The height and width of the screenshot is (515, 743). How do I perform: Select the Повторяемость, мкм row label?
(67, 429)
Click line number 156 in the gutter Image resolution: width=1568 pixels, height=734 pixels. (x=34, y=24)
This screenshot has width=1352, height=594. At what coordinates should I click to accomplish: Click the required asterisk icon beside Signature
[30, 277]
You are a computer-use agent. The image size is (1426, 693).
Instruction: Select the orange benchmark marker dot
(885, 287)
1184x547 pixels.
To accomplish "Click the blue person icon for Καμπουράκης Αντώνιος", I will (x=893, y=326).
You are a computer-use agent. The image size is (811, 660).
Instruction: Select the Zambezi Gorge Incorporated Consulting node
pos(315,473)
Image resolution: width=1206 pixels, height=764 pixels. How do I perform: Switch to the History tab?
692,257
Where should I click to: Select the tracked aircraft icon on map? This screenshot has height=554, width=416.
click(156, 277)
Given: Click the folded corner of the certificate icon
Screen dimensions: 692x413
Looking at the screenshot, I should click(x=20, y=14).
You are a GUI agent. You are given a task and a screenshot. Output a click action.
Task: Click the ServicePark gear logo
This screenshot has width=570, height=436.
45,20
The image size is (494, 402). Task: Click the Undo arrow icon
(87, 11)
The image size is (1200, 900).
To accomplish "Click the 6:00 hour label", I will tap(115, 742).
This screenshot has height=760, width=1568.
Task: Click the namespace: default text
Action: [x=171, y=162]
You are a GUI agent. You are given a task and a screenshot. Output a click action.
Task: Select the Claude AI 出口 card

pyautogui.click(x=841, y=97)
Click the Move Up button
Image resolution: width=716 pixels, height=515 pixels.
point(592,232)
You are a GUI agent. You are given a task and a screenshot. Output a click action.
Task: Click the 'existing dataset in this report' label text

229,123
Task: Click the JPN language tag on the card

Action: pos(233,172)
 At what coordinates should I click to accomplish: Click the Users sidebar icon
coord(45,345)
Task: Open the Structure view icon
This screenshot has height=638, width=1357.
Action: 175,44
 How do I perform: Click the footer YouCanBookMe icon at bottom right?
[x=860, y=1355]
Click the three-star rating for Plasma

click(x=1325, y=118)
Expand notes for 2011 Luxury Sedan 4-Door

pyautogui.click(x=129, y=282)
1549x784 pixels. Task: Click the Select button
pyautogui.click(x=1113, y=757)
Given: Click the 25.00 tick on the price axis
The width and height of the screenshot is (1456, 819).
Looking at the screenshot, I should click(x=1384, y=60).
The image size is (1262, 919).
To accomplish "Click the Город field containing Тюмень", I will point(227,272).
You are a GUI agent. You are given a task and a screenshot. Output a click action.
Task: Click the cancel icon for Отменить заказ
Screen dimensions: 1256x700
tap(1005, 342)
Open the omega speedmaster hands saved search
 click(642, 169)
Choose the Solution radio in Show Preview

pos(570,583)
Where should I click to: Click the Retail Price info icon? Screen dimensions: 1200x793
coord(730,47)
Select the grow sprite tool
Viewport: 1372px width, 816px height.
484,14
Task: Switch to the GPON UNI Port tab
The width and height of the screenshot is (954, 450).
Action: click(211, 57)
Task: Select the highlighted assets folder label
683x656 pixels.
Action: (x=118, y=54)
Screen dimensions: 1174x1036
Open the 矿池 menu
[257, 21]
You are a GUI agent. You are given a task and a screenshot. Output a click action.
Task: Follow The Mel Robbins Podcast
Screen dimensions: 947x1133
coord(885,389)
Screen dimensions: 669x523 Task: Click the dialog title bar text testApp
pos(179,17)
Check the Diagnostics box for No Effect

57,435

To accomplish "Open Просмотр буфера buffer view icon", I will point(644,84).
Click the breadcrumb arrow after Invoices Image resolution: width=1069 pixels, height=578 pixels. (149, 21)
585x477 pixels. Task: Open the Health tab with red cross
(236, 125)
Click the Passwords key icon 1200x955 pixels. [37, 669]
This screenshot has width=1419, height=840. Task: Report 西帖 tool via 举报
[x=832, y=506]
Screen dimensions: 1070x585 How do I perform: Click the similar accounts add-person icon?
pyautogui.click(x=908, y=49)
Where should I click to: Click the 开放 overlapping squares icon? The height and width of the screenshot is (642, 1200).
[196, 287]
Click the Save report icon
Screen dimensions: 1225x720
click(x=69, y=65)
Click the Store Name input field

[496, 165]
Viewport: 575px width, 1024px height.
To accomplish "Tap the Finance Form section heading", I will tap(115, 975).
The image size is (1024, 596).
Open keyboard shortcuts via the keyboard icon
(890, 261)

[Exercise details]: Pick out every line above that contains the word "computer" and copy it.

[Exercise response]:
You are a computer-use agent. The image size is (1426, 693).
You are a computer-use agent. The image size is (811, 660).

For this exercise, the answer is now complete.